Thank you very much Easton


----------



## comp1 (Dec 18, 2007)

The problem is that such blind following leads only to abuse. You must always remain in control of your clubs and organizations.
I have challenged Jim Easton many times over the last twenty years, not for what he wanted but how he goes about getting it. 
The thing I have always laughed at him about is the fact he likely could have gotten everything he wants just by making his case for it. I think the previous posts are proof of that.
Play by the rules. People desperate to fit in or get something may give you what you want, much like bank robbery but it will never be fulfilling


----------



## Mr. Black Magic (Sep 13, 2007)

comp1 said:


> The problem is that such blind following leads only to abuse. You must always remain in control of your clubs and organizations.
> I have challenged Jim Easton many times over the last twenty years, not for what he wanted but how he goes about getting it.
> The thing I have always laughed at him about is the fact he likely could have gotten everything he wants just by making his case for it. I think the previous posts are proof of that.
> Play by the rules. People desperate to fit in or get something may give you what you want, much like bank robbery but it will never be fulfilling


Oh, sure, take away all the fun of swinging the big stick:wink:


----------



## Politi-uncool (Aug 13, 2008)

AmAthArcher said:


> Gee - from those pages it looks like they are hiring TWO people to replace Tom Parish. Shame that they weren't paying him that combined salary for the two. (I do realize the two job descriptions include somewhat more than what his had officially, even though he was doing far more than his actual job description called for.
> 
> Since he was totally supporting the efforts of the national head coach and working well with him then I don't understand how those two-faced so and sos can say that they are "moving in a new direction" and "in full support of Kisik Lee" at the same time.
> 
> ...


Looks like you are a mislead little sheep. If you knew even an ounce of the BS that Parrish dished out...I don't know very many people that are upset that he is gone. In fact, I have not personally spoken to a single person that is upset that he is gone. The fact that money was going out much faster then it was coming in, was the reason for the board change. The fact that there was so much unrest in the ranks and after a year the board was no where in improving USAA was the reason for the change with Camp and Parrish. It can only get better since we have already been at the bottom for years.


----------



## RecordKeeper (May 9, 2003)

An interesting observation (that someone pointed out to me, but I agree with 100%):

Threads like this bring the alters to life. Alters = those who prefer not to make their opinions and thoughts known using their primary account or real name.

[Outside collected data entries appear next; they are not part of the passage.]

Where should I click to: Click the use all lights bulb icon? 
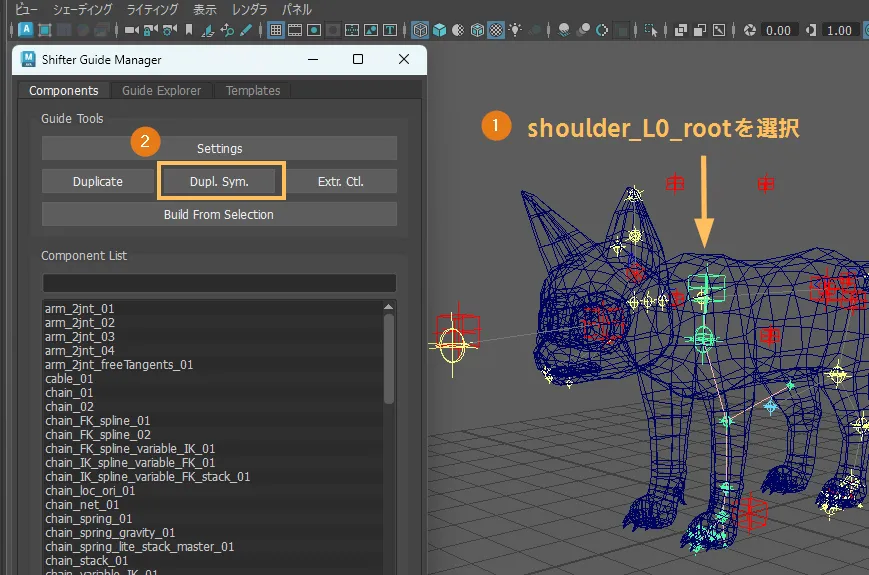coord(516,30)
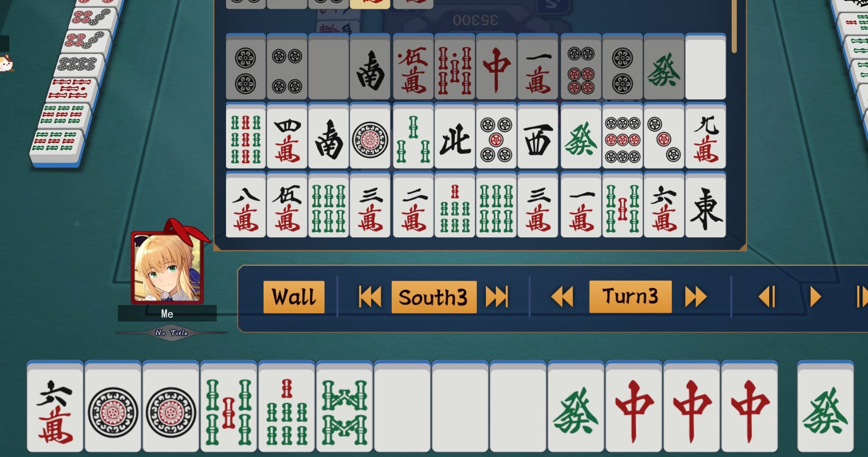The width and height of the screenshot is (868, 457).
Task: Open the Wall view button
Action: point(294,297)
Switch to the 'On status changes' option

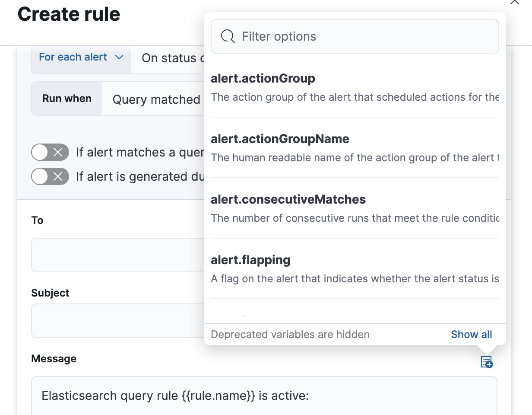coord(173,57)

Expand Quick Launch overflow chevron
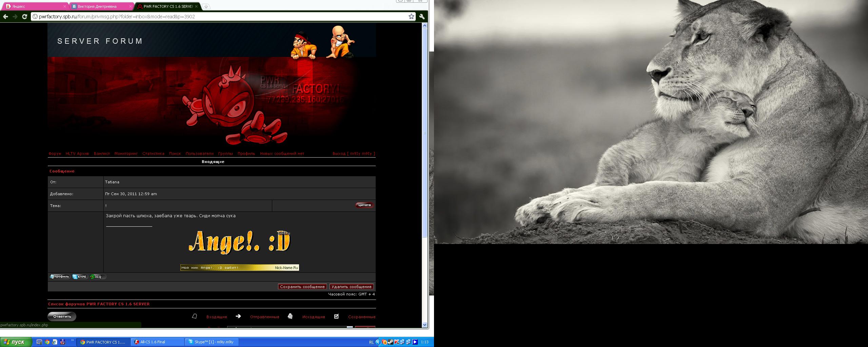(72, 341)
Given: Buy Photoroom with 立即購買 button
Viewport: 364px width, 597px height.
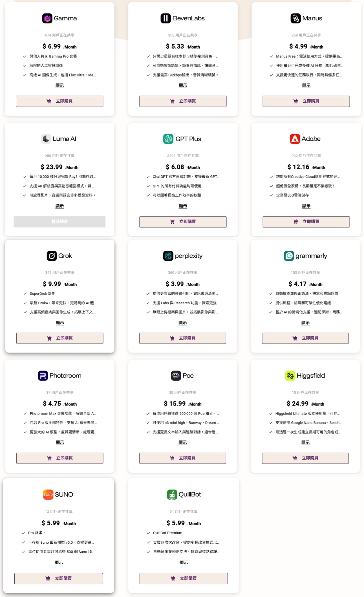Looking at the screenshot, I should pyautogui.click(x=60, y=458).
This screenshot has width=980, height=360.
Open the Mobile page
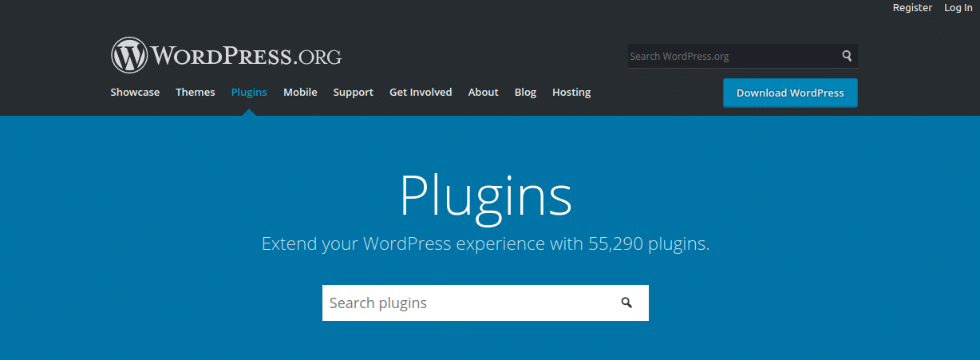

Why do threads like this bring out the alters? I think there is a valid reason. Over the years, the NAA regime has "punished" those who have been critical of the organization. Without doubt, time has proven the critics to be correct on most issues. With certainty, the critics were absolutely correct about the financial condition of the organization, and were also correct about the lack of leadership, total lack of transparency, and members being shunned if they weren't "insiders" or supportive of those who were.

The saddest part of all is that members have been afraid to speak out against the wrongdoings and ineptness of the leadership of this organization using their real accounts and real names. Members fear reprisals. Now that's just darn scary!

Perhaps part of the problem is that the NAA is responsible for serving two masters...its members and its NGB duties.


----------



## Rick McKinney (Mar 4, 2008)

Olsenck…you are mostly right, however there is a group of people that like to disparage other people. This is very frustrating when you are the target and you do not know who is attacking you. One of these unknowns could be anybody and we would not know who it is. How does anyone know? It could be a close friend, it could be a person who had so much to gain with the status quo they fear they will loose their political clout. It could even be the person that is being talked about and we would not know. It’s hard to say. That’s why it can be frustrating to deal with the “Alters”. And one more point on this….I don’t think it is the NAA that does the punishing. It is the few who have been given too much power and very little if any moderating.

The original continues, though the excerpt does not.